Al fondo di questo attivismo scientifico l’obiettivo di mettere un neonato tra le braccia degli aspiranti genitori è sempre più secondario. Gli esperimenti scientifici di genetica che ne stanno alla base vanno direttamente nella direzione dell’eugenetica, nella creazione cioè di bambini su misura, con caratteristiche che rispondano ai gusti dei committenti e il cui prezzo varia a seconda della qualità del prodotto. Molte coppie che ricorrono all’utero in affitto lo fanno non perché sterili ma per poter avere un figlio senza l’impegno e il fastidio della gravidanza, o, se single, senza l’ingombro di un coniuge. Si sentono più garantiti dalla fecondazione in laboratorio, pensando che in questo modo il bambino sarà più sano e controllato da ancor prima di venire concepito. Non è possibile affrontare qui un complesso discorso sulla scienza e sulla naturalità della funzione riproduttiva delle donne (una scienza che è sostenuta e finanziata nella misura in cui serve al capitale, tenendo conto però che al capitale serve anche, in una data misura, una popolazione mondiale sufficientemente sana in grado di essere sfruttata e di produrre profitti). Per colpa degli umani, ma non sempre, la natura fa anche dei brutti scherzi, e l’essere umano non è comunque destinato ad essere eternamente giovane e in salute. La scienza avrebbe dunque un notevole lavoro da svolgere se fosse messa veramente al servizio esclusivo del benessere dell’umanità. C’è da diffidare della contrapposizione scienza/natura, anche se è evidente come oggi la scienza sia lontanissima dal compito di favorire un rapporto integrato degli esseri umani con la natura stessa. La natura va ascoltata, l’essere umano va ricondotto alla conoscenza delle leggi basilari che governano la vita sulla terra.

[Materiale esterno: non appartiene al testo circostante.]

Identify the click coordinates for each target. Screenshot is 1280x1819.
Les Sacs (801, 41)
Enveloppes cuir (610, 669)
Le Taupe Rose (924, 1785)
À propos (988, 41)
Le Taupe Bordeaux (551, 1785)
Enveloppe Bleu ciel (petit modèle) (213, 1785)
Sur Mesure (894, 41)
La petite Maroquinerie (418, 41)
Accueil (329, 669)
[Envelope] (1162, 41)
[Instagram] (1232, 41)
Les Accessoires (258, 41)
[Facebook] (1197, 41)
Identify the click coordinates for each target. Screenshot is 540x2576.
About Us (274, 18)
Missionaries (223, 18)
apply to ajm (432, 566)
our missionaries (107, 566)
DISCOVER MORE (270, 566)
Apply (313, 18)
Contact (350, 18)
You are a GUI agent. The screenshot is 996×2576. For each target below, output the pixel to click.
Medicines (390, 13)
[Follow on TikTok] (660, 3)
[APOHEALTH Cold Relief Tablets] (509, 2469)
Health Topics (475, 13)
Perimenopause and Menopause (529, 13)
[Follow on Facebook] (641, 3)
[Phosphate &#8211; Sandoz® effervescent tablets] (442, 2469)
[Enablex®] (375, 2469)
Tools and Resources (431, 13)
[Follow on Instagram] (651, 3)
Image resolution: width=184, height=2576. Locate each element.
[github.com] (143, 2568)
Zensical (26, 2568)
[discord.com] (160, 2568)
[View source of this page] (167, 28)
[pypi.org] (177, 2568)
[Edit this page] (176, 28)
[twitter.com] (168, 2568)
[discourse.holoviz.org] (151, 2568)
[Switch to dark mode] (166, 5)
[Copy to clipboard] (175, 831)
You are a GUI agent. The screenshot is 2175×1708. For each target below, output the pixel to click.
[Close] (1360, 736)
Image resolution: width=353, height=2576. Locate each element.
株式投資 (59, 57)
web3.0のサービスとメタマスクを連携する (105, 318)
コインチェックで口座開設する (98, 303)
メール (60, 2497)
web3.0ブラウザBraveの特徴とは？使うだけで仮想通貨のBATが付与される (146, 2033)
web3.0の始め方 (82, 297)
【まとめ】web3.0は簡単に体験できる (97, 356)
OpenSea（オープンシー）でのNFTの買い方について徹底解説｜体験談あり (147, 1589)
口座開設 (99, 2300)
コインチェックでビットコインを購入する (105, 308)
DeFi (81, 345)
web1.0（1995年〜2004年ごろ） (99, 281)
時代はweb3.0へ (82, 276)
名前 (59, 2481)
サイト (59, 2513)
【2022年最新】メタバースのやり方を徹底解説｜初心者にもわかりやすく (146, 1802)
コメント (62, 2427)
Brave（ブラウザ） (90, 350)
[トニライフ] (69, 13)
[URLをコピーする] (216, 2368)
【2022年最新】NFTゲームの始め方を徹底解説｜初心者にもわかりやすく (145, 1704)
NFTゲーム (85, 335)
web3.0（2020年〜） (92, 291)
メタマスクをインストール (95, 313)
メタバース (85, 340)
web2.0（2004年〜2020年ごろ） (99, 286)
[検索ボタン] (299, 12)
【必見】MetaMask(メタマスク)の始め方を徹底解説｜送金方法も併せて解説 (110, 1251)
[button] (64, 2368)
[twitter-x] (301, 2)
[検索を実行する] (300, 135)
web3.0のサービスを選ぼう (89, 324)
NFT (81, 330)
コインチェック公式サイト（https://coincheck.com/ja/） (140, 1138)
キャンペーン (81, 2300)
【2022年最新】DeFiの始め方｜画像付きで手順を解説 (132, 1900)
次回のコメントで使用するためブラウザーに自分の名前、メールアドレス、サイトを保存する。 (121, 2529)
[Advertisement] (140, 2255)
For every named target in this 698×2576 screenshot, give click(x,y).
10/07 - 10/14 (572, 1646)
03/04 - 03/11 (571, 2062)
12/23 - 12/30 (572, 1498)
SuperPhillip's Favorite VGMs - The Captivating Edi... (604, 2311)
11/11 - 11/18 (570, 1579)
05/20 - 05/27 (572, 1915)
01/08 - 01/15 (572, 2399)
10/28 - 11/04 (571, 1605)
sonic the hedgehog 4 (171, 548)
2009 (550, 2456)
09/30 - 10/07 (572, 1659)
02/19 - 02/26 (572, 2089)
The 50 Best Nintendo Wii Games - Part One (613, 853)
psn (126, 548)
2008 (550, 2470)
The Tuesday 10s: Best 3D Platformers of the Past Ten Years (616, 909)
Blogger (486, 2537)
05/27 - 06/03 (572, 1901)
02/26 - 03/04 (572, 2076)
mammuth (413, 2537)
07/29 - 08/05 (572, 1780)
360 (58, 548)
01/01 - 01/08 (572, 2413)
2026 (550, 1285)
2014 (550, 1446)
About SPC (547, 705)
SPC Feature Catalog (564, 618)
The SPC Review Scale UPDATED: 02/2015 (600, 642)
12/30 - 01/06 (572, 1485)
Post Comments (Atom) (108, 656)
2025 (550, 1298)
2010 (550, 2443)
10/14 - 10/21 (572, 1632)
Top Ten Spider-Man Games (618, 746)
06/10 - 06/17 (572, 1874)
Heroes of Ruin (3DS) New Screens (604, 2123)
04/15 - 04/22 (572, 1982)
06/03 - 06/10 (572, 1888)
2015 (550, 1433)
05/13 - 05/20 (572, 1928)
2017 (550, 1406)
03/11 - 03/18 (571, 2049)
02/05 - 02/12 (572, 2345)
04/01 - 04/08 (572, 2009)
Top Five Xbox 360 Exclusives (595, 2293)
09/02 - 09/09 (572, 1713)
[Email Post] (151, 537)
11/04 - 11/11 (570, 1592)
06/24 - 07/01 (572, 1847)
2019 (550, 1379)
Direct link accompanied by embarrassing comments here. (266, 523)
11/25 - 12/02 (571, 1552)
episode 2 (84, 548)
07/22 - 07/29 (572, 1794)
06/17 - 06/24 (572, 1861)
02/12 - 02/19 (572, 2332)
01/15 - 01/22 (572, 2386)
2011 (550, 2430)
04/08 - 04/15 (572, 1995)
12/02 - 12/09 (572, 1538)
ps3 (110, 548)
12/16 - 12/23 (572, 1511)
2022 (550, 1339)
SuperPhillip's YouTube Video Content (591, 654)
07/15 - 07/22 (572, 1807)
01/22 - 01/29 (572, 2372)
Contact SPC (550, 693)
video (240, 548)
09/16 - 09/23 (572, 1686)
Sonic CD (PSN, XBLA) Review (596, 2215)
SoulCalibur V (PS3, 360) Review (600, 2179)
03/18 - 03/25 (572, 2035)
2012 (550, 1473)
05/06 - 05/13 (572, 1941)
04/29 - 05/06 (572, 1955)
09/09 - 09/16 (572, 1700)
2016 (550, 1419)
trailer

Non c’è dubbio che è in atto un tentativo di sottrarre alle donne il controllo sulla loro funzione riproduttiva anche da parte della scienza medica e degli interessi ad essa collegati. Questa sottrazione raggiunge il suo apice nelle ricerche relative all’utero artificiale e al trapianto dell’utero, ma per ora si deve accontentare della medicalizzazione della fecondazione, della gravidanza e del parto e dell’estensione della pratica dell’utero in affitto. Al di là delle intenzioni, e del “libero consenso” con cui viene presentata, la realtà di questa pratica sottende uno spasmodico bisogno di poter rivendicare come “proprio” il bambino di cui ci si vuole occupare. Nel cosiddetto “consenso” con cui viene avallato vi è insita anche una forma di crudeltà mentale e fisica nei confronti della donna gestante e partoriente, costretta ad alienare il neonato che ha cresciuto dentro di sé per nove mesi, a conformare il proprio comportamento durante la gravidanza a regole stabilite dal contratto di gestazione per altri e a dare a tutto ciò un valore monetario, a cui corrisponde la rinuncia totale di qualunque rapporto umano col nascituro, che dovrebbe essere la naturale conseguenza della gestazione e della messa al modo. Nessuna parte del corpo delle donne può essere oggetto di mercato né a fini pseudo-scientifici né a fini pseudo-umanitari, speculando sui desideri delle donne e delle coppie come avviene attualmente con una chiara connotazione di classe e neocolonialista.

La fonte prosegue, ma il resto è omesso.